A leaflet calling on yeshiva students to kill female soldiers was distributed last Thursday on the streets of Jerusalem’s Mea Shearim neighborhood. “Dear young man or yeshiva student,” read the pashkevil, a kind of leaflet or poster which is very popular in ultra-Orthodox neighborhoods.
“If you are forcibly taken to the destruction army, you are permitted to and you should do the following things: Take the rifle you received, kill every female soldier around you and grant her ‘self-sacrifice.’” This is where I must emphasize the author’s meaning: Killing a female soldier is basically granting her a mitzvah.
Moderate members of the Neturei Karta faction in Jerusalem argued in their defense that the credibility of the document was unclear.
That’s funny. Since when does a pashkevil—a libelous writing against a certain person or body—have any credibility? (Pashkevilim, you should know, are created in subversive printing houses, distributed secretly and attached to bulletin boards or walls by courageous individuals in the darkness of the night).
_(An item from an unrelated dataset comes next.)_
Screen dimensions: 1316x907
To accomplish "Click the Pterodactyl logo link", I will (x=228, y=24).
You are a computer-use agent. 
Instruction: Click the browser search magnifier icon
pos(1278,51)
So they tried out a different argument: The pashkevil wasn’t referring to women soldiers in particular, but to military people in general, those who forcibly draft yeshiva students to “the destruction army” (a lame marketing trick attempting to create a link between the IDF and tsarist Russia, which kidnapped Jewish children to military training in Siberia and made them convert).
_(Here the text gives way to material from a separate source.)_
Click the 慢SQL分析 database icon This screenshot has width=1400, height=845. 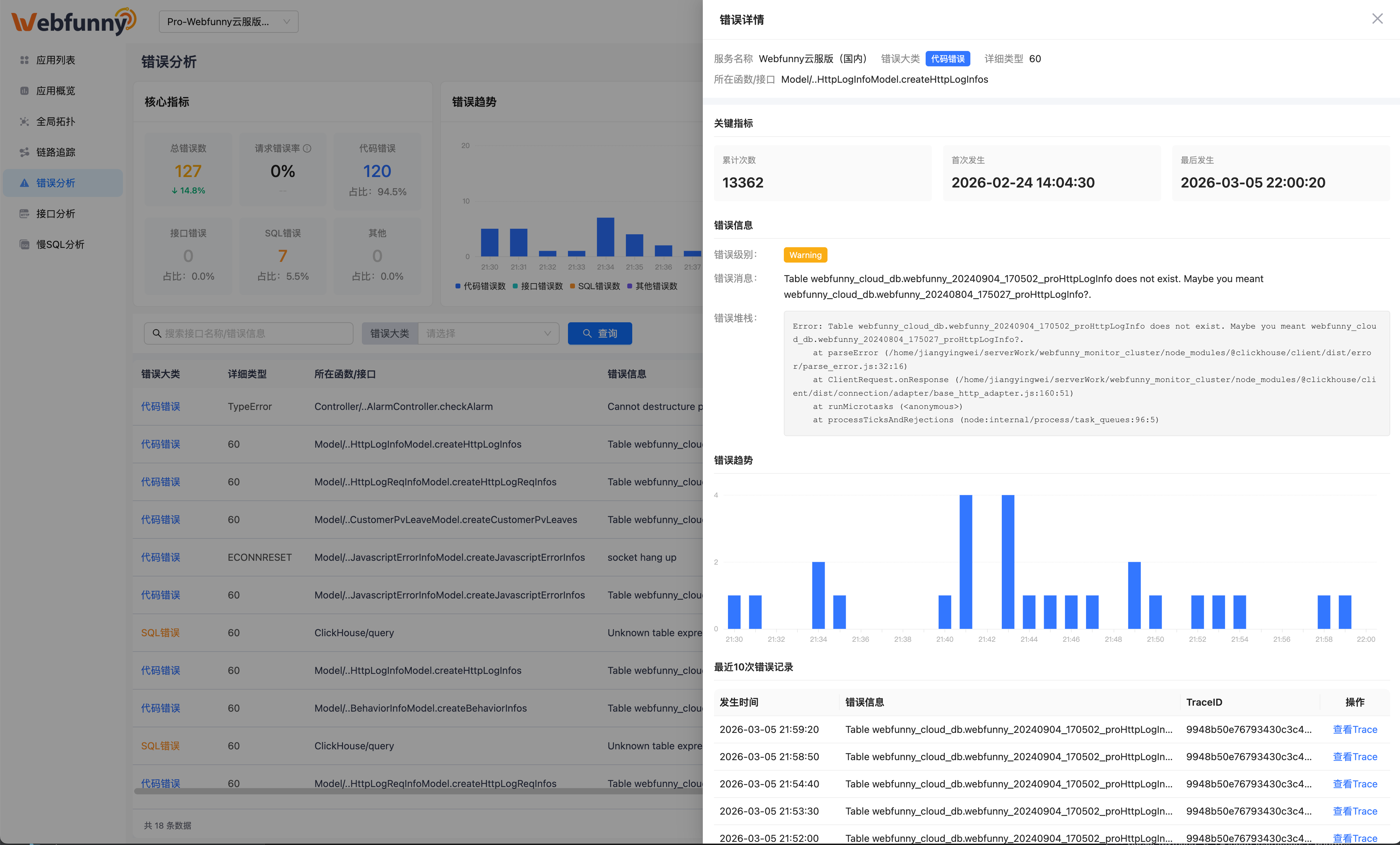[24, 244]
And surely, at the end of the pashkevil, there is another explicit order: “Kill every commander who keeps you forcibly, kill every recruiter and seducer and assistant, kill yourself rather than transgress.”
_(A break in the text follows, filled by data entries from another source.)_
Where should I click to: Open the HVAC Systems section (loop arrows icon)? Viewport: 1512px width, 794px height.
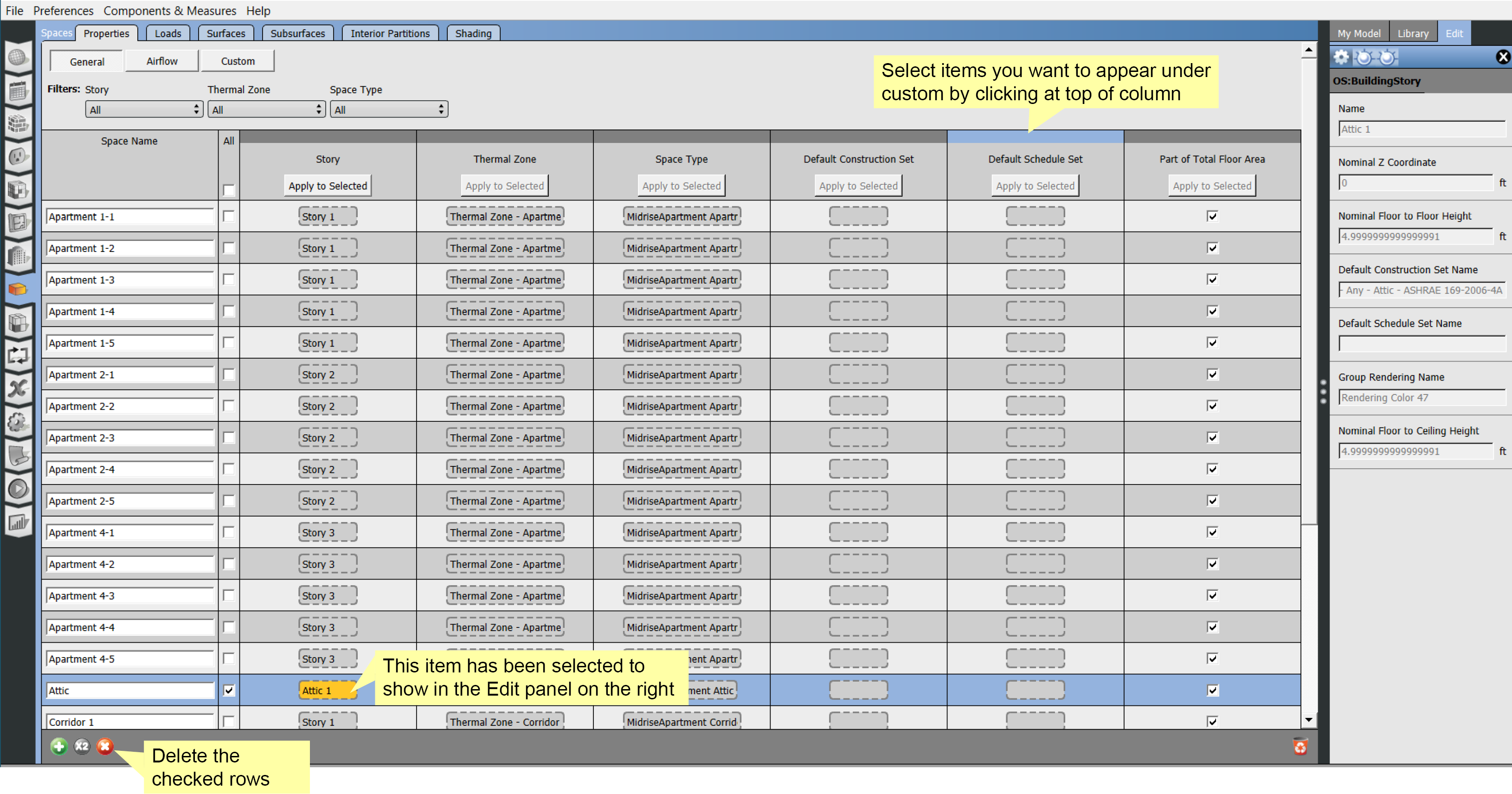coord(18,355)
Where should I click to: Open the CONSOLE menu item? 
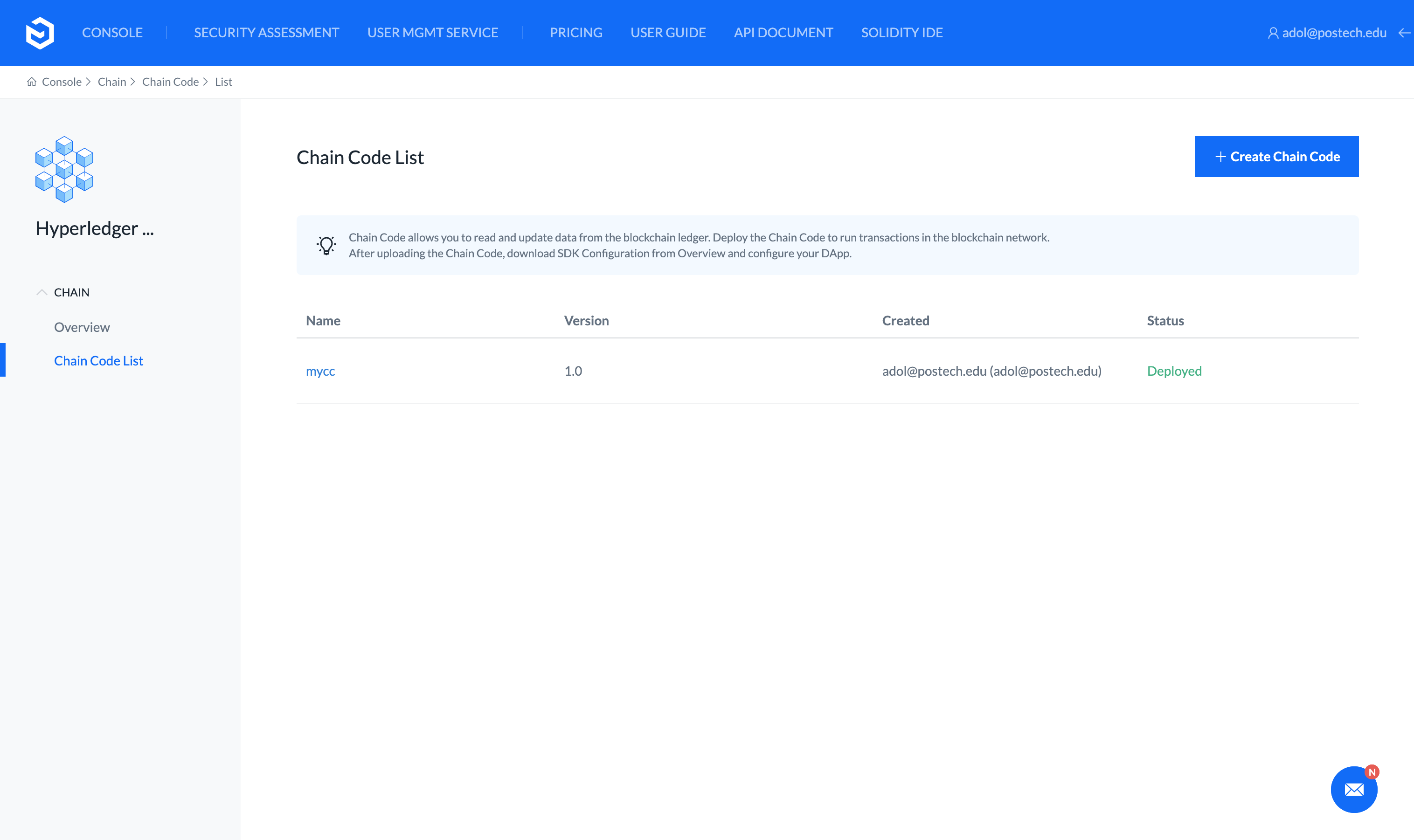click(112, 33)
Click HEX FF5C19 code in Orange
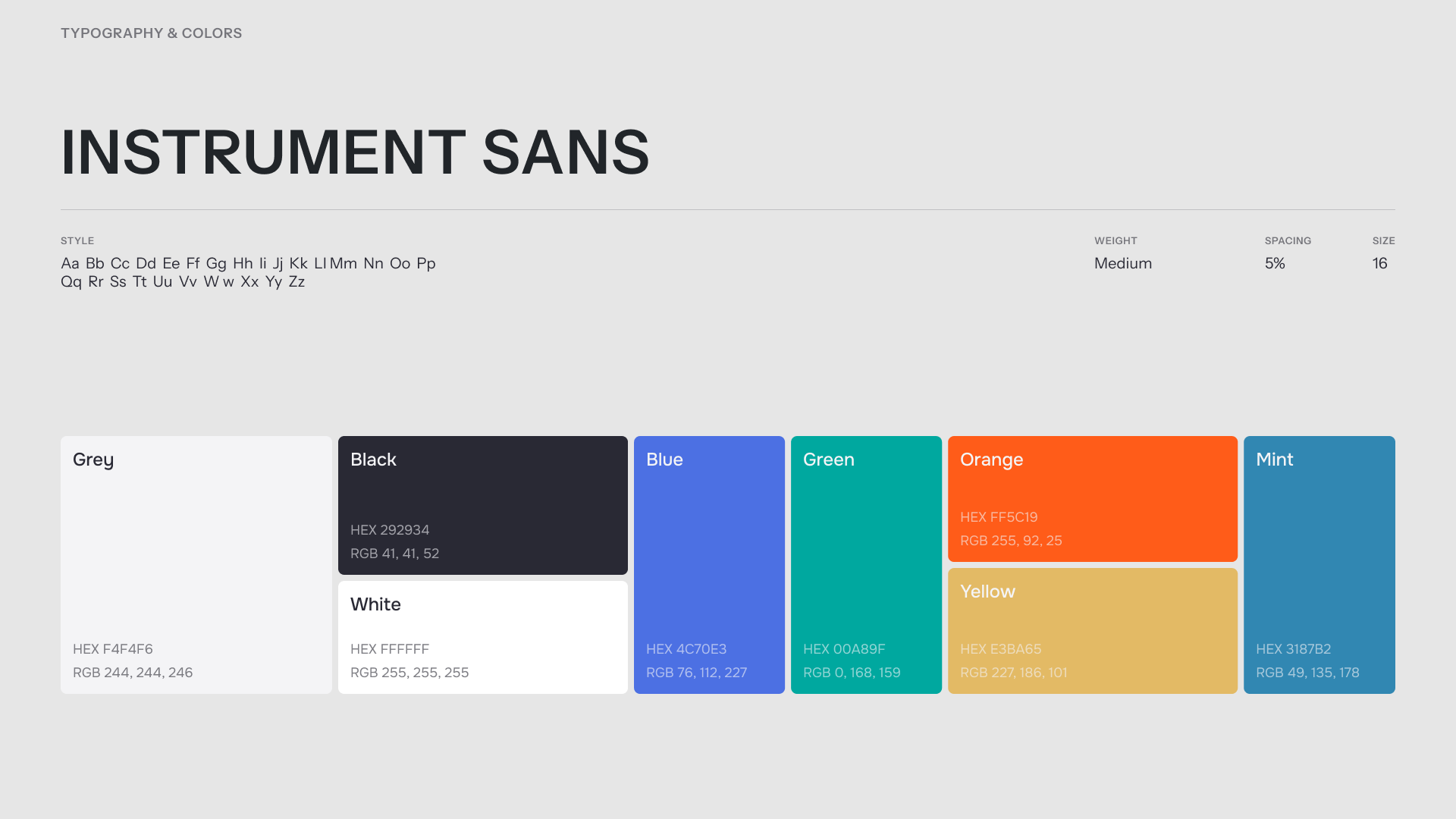Screen dimensions: 1456x819 coord(999,517)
Considering the fact that the recruiters and the “seducers” are Haredi soldiers themselves, this means that if a cheeky yeshiva student joins the destruction army of his own volition, he can and should be killed, so he won’t serve as a bad example for others. And so he won’t harm the brilliant arrangement: We will study and you will die, because someone has to protect us, right?
On Friday morning, the day after the pashkevil was published, riots broke out in Mea Shearim after a police force raided the streets in a bid to arrest hooligans who attacked and beat up Haredi soldiers.
Once again, in the name of God and the Torah, the thugs went wild and inflamed the neighborhood.
Police officers were injured, the violent protestors were detained , and the police were forced to call in massive Yasam (special patrol unit) forces to disperse the rioters and clam everyone down.
In the afternoon, however, 14 of the 16 detained were already released, and the court even scolded the police for conducting the operation on Friday of all days, when there is a fear of Shabbat desecration.
The proximity between the two events explains, in a nutshell, the violence Haredim who insist on serving in the army encounter.
In the beginning, Israel’s first prime minister allowed a small number of yeshiva students, prodigies, to be exempted from military service so they could dedicate their lives to Torah studies, which is perfectly okay. Over the years, the arrangement was expanded to apply to the entire Haredi public, which is perfectly not okay.
Having no other choice, however, we accepted this situation, and the protests died out in the shadow of political deals that turned an immoral situation into a fictitious democracy.
But harming those who want and are willing to serve is already intolerable.
It happens all the time, however, despite the Nahal Haredi’s success and the Haredim flocking to the labor market, which requires preliminary military service.
In Beit Shemesh and Beitar Illit, in Elad and in Jerusalem, Haredim go out to serve in the army, and the crowds attack them with curses and boycotts, with clubs and low blows—expelling their children from esteemed educational institutions. And when the police try to deal with this, their hands are tied.
Is there any wonder the situation has deteriorated to incitement to murder against female soldiers?
There is a clear difference between the desire to do what one’s conscience tells him and the demand to force it on others.
Breaking the nose and ribs of a Haredi soldier who excludes himself from the rewarding arrangement of Torah in exchange for blood is not just selfishness, arrogance and a fanatic perception of superiority. It is hooliganism in a shtreimel.